WHAT YOU ARE ASKED TO DO: Copy the lines of the listing below verbatim, beginning with the line that contains "This screenshot has height=426, width=640." and continuing through the line that contains "In order to click on rotate-stage-icon".

::: INFORMATION SUPPLIED :::

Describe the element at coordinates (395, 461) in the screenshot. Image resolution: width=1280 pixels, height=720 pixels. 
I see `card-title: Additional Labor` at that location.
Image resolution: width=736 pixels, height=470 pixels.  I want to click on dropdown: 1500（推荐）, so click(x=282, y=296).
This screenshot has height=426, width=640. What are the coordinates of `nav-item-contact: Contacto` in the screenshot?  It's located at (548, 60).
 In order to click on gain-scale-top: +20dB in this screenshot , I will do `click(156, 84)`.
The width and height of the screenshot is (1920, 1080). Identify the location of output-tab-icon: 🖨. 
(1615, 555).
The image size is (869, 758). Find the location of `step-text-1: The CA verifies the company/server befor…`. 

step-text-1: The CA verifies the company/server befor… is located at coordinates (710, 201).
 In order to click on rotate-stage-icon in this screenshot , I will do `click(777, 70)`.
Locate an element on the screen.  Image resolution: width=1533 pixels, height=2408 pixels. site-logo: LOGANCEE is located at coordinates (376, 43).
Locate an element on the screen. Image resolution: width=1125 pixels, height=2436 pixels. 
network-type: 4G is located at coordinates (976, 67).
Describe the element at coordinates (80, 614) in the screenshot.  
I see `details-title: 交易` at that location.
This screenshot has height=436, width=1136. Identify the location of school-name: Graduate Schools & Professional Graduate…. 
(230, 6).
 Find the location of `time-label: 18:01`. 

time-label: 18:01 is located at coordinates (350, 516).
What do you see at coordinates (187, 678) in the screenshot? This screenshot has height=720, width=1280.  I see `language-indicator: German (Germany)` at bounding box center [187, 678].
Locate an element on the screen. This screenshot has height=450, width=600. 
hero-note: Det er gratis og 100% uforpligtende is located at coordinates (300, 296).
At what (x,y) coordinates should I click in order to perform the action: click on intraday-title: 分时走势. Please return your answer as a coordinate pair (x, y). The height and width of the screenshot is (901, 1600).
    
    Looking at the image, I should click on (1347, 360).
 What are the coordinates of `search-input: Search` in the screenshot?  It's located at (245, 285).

:::

EXERCISE OUTPUT:
This screenshot has height=426, width=640. What are the coordinates of `nav-item-contact: Contacto` in the screenshot?  It's located at (548, 60).
 In order to click on gain-scale-top: +20dB in this screenshot , I will do `click(156, 84)`.
The width and height of the screenshot is (1920, 1080). Identify the location of output-tab-icon: 🖨. 
(1615, 555).
The image size is (869, 758). Find the location of `step-text-1: The CA verifies the company/server befor…`. 

step-text-1: The CA verifies the company/server befor… is located at coordinates (710, 201).
 In order to click on rotate-stage-icon in this screenshot , I will do `click(777, 70)`.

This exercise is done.